In this embodiment as described above, as is clear from FIG. 1C, the SiN film 26 among the SiO ₂ films 27 is formed.
The width of the side wall of the SiO ₂ film 27
Is equal to the film thickness of, and as is clear from FIG. 2 (a),
This width becomes the space width 25 between the polycrystalline Si films 14.

Since the thickness of the SiO ₂ film 27 is 0.3 μm as described above, the space width 25 is also 0.3 μm.
become. Therefore, in this embodiment, the length of one side of the memory cell can be shortened by 0.3 μm as compared with the conventional example shown in FIG. 3 in which the space width 25 is 0.6 μm.

[0026]

According to the conductive film pattern forming method of the present invention, the conductive films can be separated from each other with a space width narrower than the limit of the photolithography technique, so that the conductive film pattern can be formed with a fine space width. can do.
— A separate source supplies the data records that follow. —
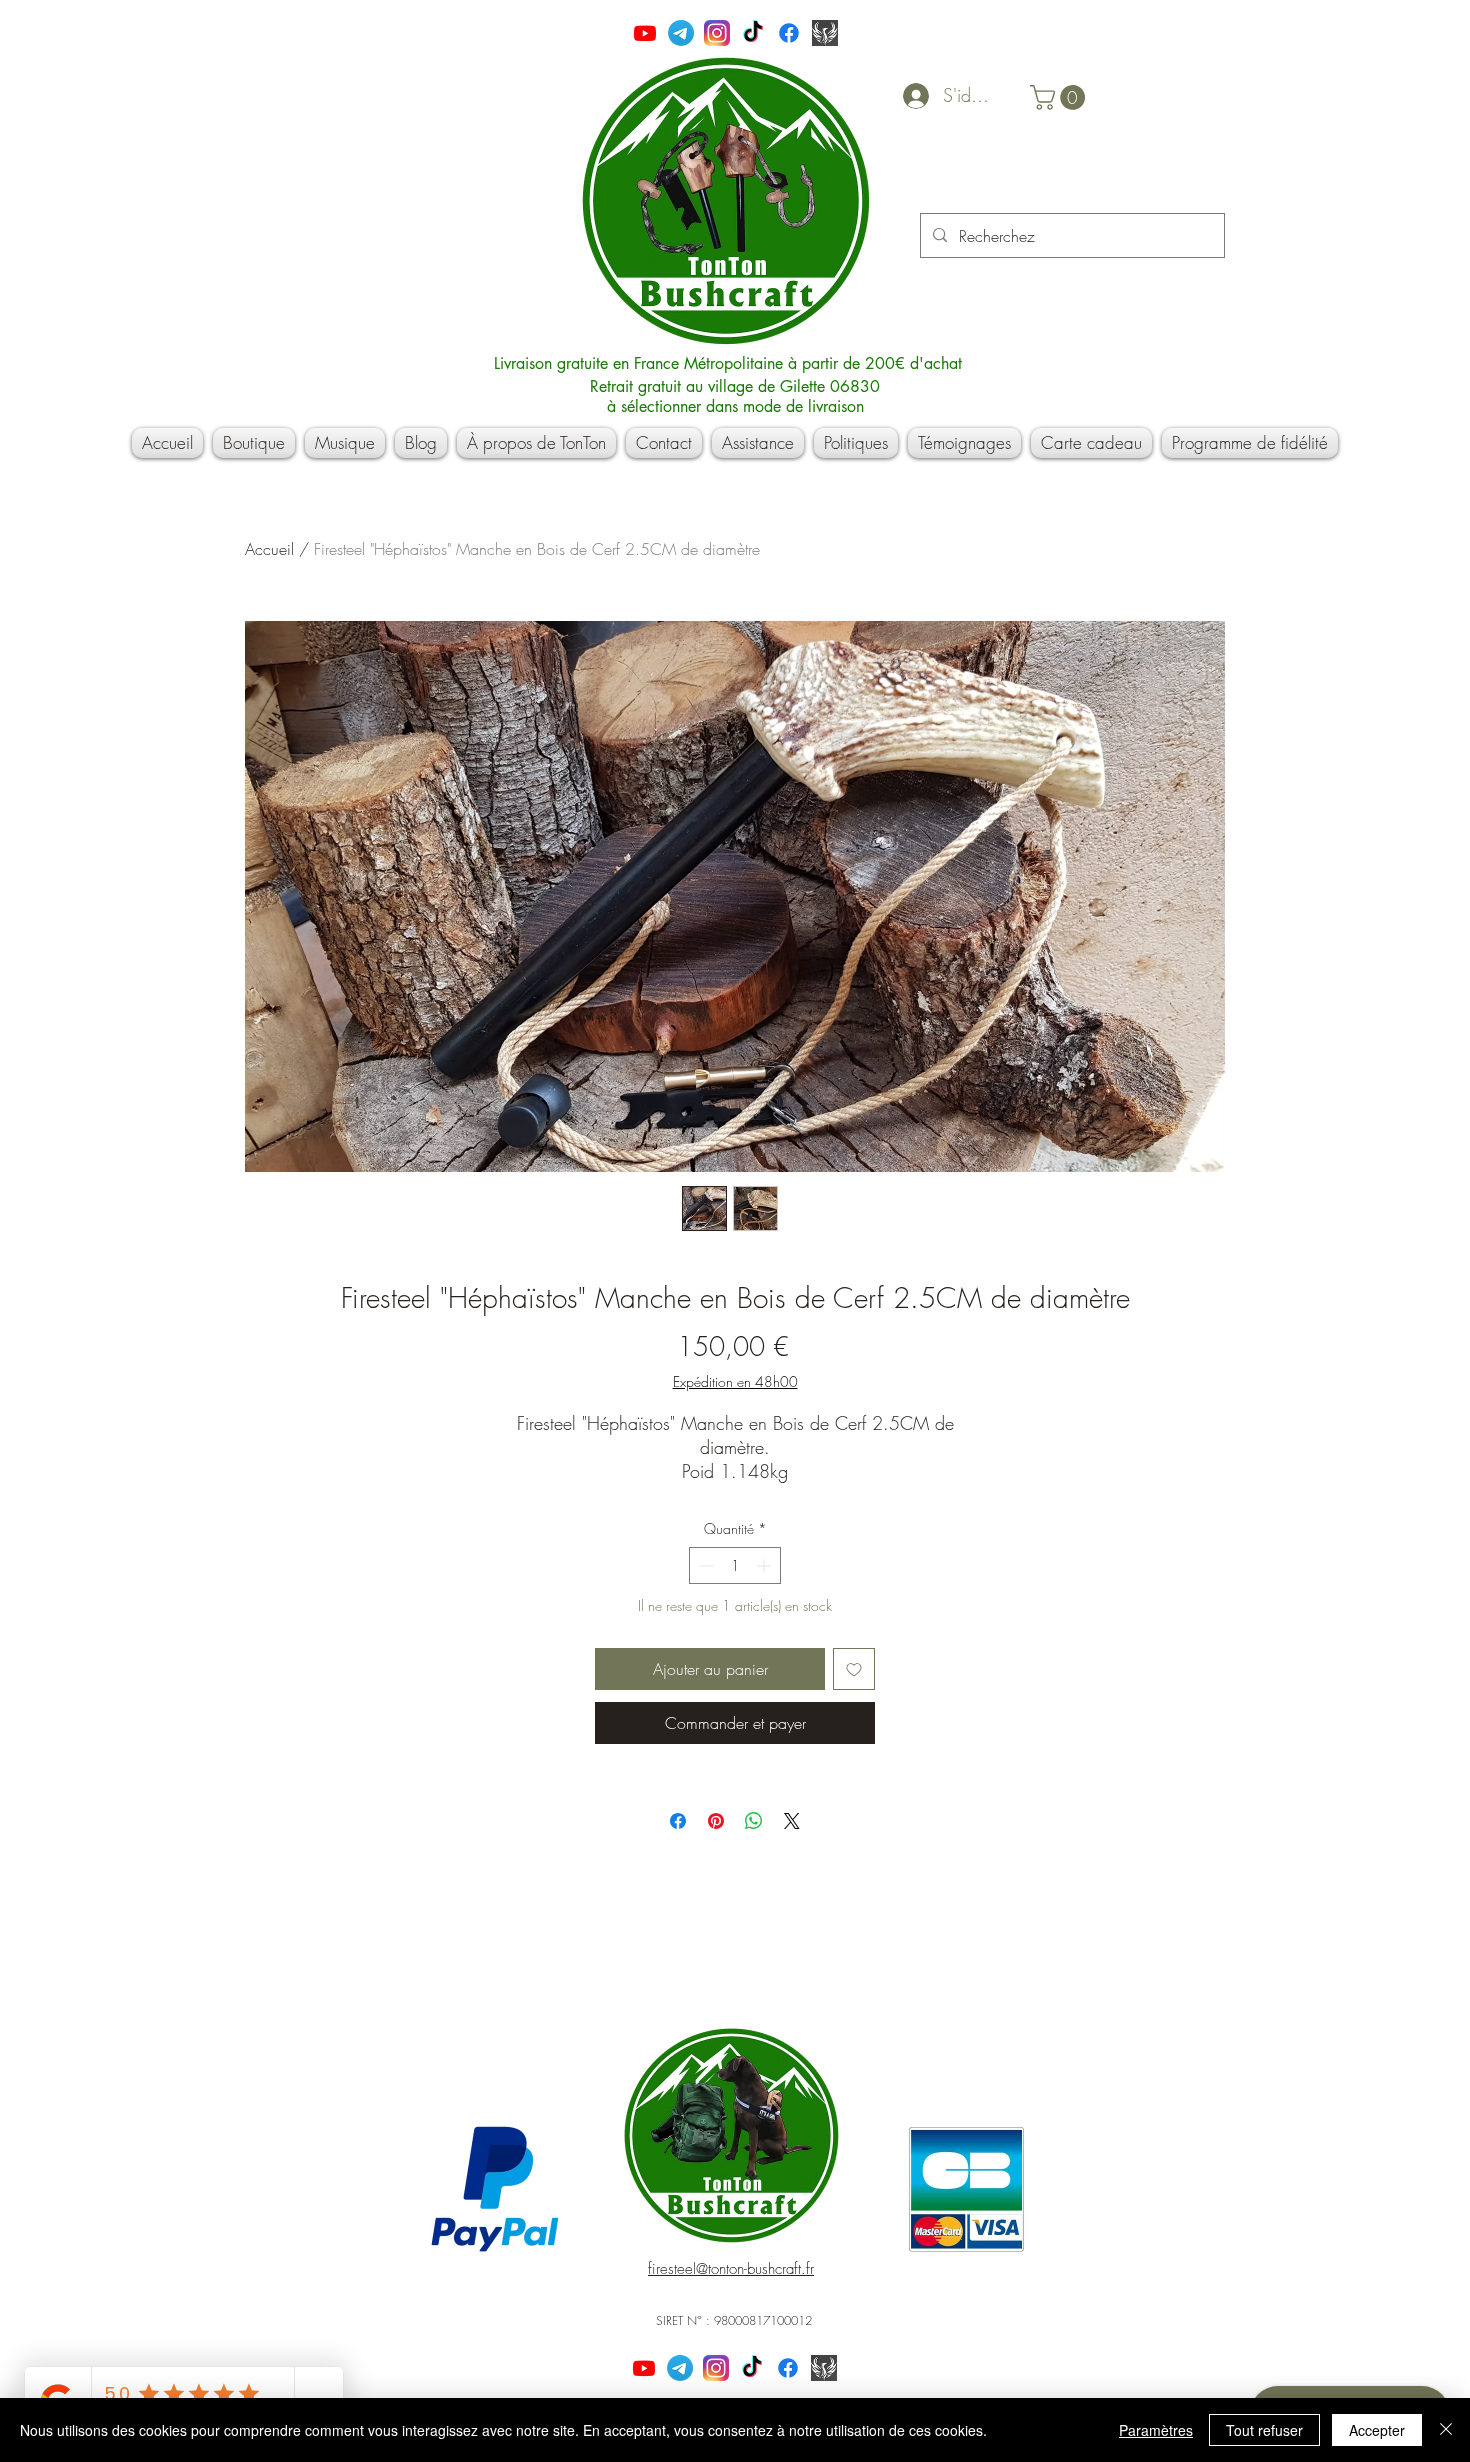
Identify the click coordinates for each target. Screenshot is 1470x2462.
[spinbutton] (735, 1565)
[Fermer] (1446, 2430)
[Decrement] (704, 1565)
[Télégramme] (681, 33)
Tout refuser (1264, 2430)
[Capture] (825, 33)
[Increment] (765, 1565)
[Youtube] (645, 33)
According to another aspect of the non-volatile semiconductor memory device of the present invention,
The floating gates are separated from each other with a space width narrower than the limit of the photoengraving technique, and the memory cell area can be reduced, so that high integration is possible.

[Brief description of drawings]

FIG. 1 is a side sectional view sequentially showing a first half process of an embodiment of the present invention.
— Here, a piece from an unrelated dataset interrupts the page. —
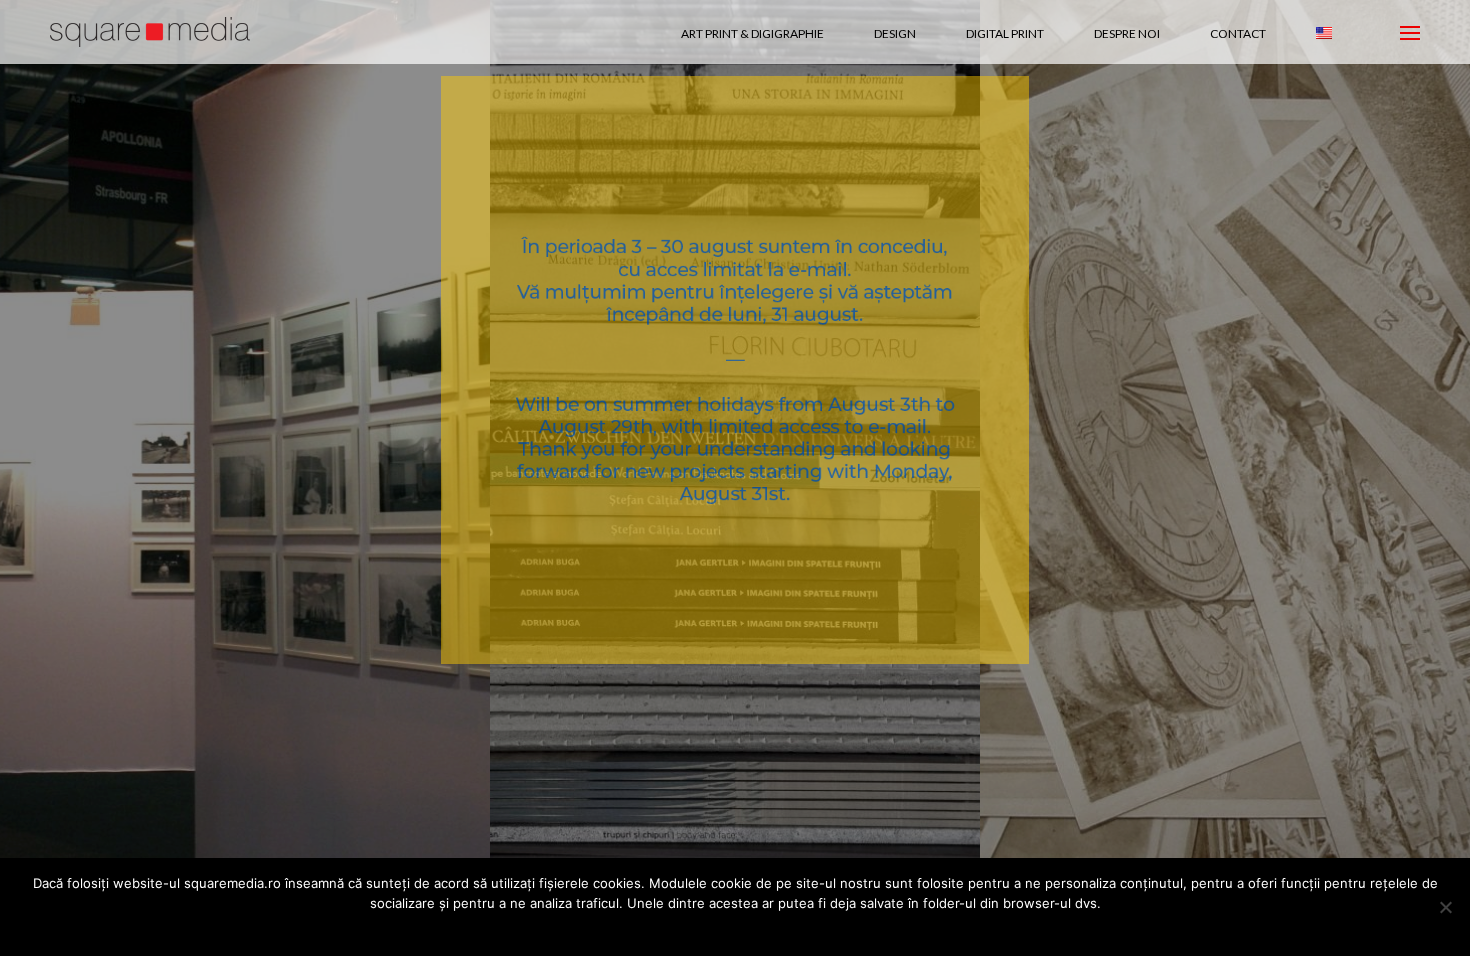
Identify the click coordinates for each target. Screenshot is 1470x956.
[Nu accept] (1445, 907)
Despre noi (1127, 33)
FIG. 2 is a side sectional view sequentially showing the latter half of the steps in one embodiment.

FIG. 3 shows a nonvolatile semiconductor memory device manufactured by a conventional example of the present invention, in which (a) is a plan view,
(B) is a side sectional view taken along the line bb in (a),
(C) is a side sectional view of a position along the line cc of (a).

[Explanation of symbols]

14 polycrystalline Si film 25 space width 26 SiN film 27 SiO ₂ film 31 photoresist

Claims (2)

[Claims] 1. A step of forming a conductive film, a step of patterning a first film having etching characteristics different from those of the conductive film on the conductive film, and a step of etching characteristics of the conductive film and the first film. Forming a second film on the conductive film and the first film having a different thickness, and forming a planarizing film having a different etching characteristic from the second film on the second film, Etching back the planarization film until a part of the second film is exposed; isotropically etching the exposed second film; and after the isotropic etching, the first film And a method of etching the conductive film using the flattening film as a mask. 2. A non-volatile semiconductor memory device comprising a patterned conductive film according to claim 1 as a floating gate.